We have shown that lossy compressors can reduce file size at a minimal cost - or even benefit - to sensitivity and precision in SNP and INDEL detection.

We have analyzed several lossy compressors introduced recently in the literature that do not use any biological information (such as the reads) for compression. The main difference among them relates to the way they use the statistics of the quality scores for compression. For example, Illumina's proposed binning is a fixed mapping that does not use the underlying properties of the quality scores. In contrast, algorithms like QVZ are fully based on the statistics of the quality scores to design the corresponding quantizers for each case.

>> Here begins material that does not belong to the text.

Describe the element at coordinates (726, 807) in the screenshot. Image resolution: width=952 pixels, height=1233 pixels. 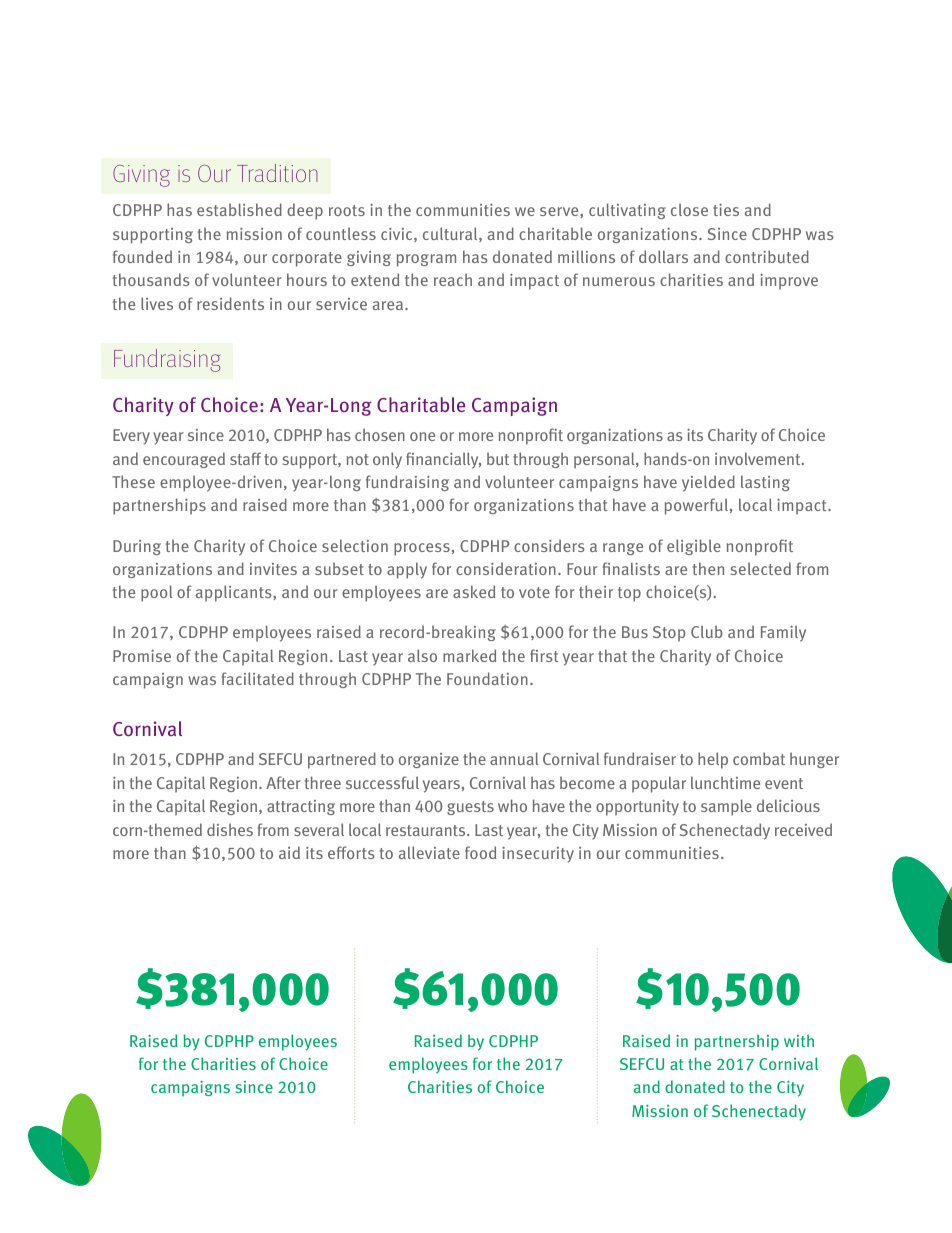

Based on the results shown in the previous section, we conclude that in many cases lossy compression can significantly reduce the genomic file sizes (with respect to the losslessly compressed) without compromising the performance on the variant calling. Specifically, we observe that the variability in the calls output by different existing SNP and INDEL callers is generally orders of magnitude larger than the variability introduced by lossy compressing the quality scores, specially for moderate to high rates. For small rates (around less than 1 bit per quality score), lossy compressors that minimize the average distortion, such as QVZ, get a degradation in performance. This is due to some of the quality scores getting highly distorted. We believe a boost in performance in the low-rate regime is possible, and that it deserves more investigation. For example, a good clustering of the quality score sequences prior to compression could group together sequences of similar statistics, yielding smaller distortion in each of the cluster, and thus reducing the overall distortion. At high rates, the analyzed lossy compressors perform similarly, except for Illumina’s proposed binning, which is generally outperformed by the other lossy compressors. This suggests that using the statistics of the quality scores for compression is beneficial, and that not all datasets should be treated in the same way.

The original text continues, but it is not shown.